Restrictions on User-defined imports

User defined code should not modify the sys.path to enable python to find the scripts to import. For e.g.

workspace
├── crowd_guard.ipynb 
└── helper
     └── validation.py

CrowdGuard.ipynb (Jupyter notebook for Workflow API experiment)

...
...
sys.path.append('./helper')

from validation import CrowdGuardClientValidation
...

Recommended_Usage

from helper.validation import CrowdGuardClientValidation

User-defined imports should be self-contained:

User defined code should not import other user-defined code from different python scripts. For e.g.

utils.py (contains additional helper functions)

def calculate_accuracy(predictions, labels):
      correct = (predications == labels).sum()
      return correct / len(labels)

validation.py (contains helper functions)

from utils import calculate_accuracy

class CrowdGuardClientValidation:
      def validate_models(global_model, models, own_client_index, local_data, device):
      ...
      accuracy = calculate_accuracy(predictions, labels)

Jun 03 '25 12:06 refai06

I've run into the exact same issue and I also think that this functionality would be quiet handy. Especially in bigger projects.

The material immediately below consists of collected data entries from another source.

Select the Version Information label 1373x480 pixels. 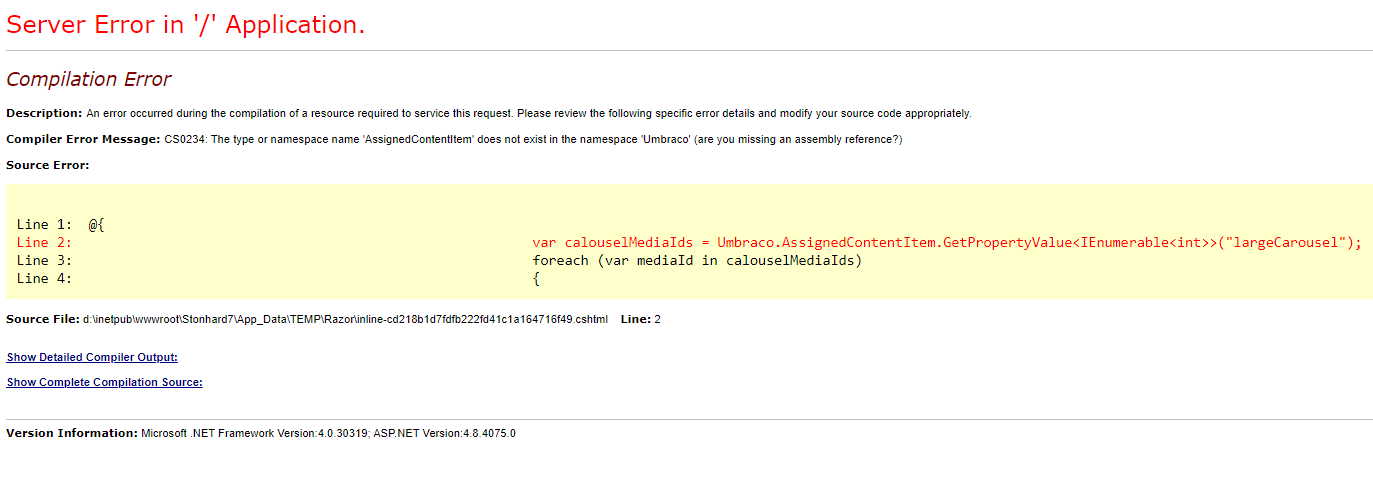pyautogui.click(x=72, y=433)
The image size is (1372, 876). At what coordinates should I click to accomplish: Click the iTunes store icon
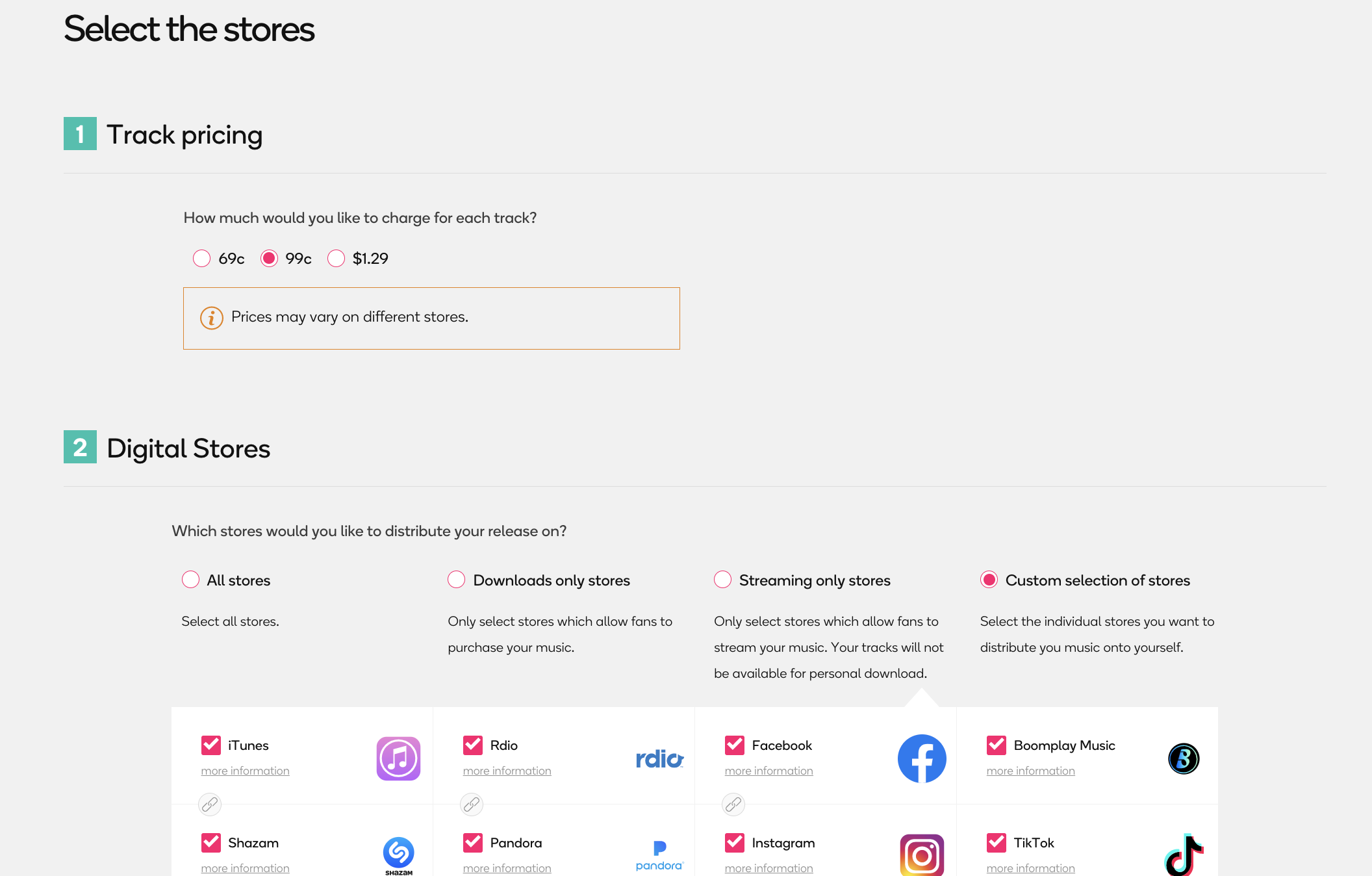(399, 758)
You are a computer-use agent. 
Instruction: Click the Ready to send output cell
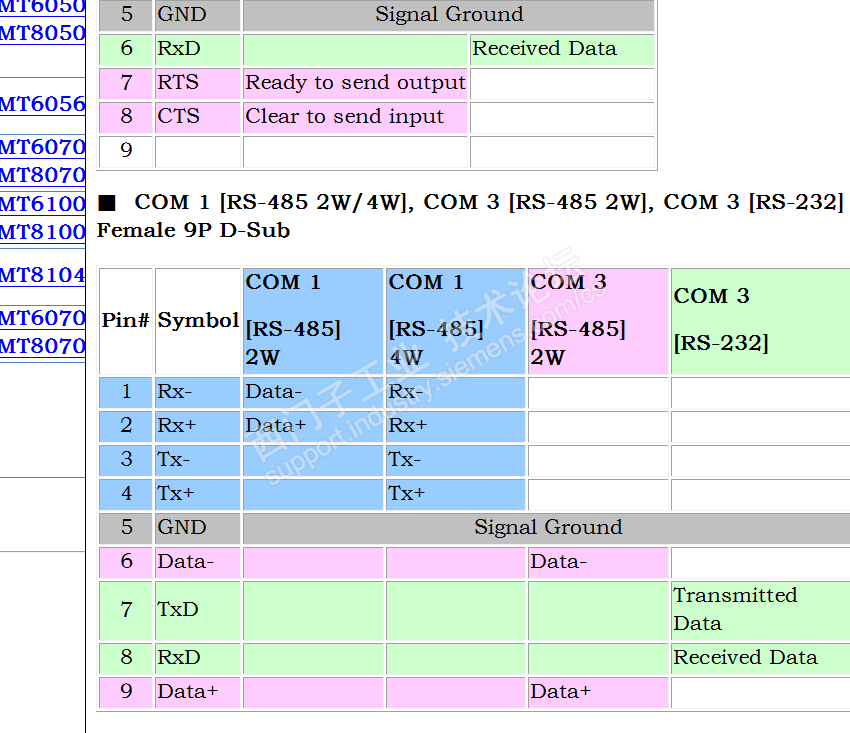355,83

Also I asked about this in another thread a few days a ago and the response was https://github.com/securefederatedai/openfl/issues/1565#issuecomment-2899848065 :

At present, importing user-defined modules from separate Python files is not supported and [...] We will [...] consider the possibility of supporting this functionality in a future release

Jun 03 '25 20:06 tayfunceylan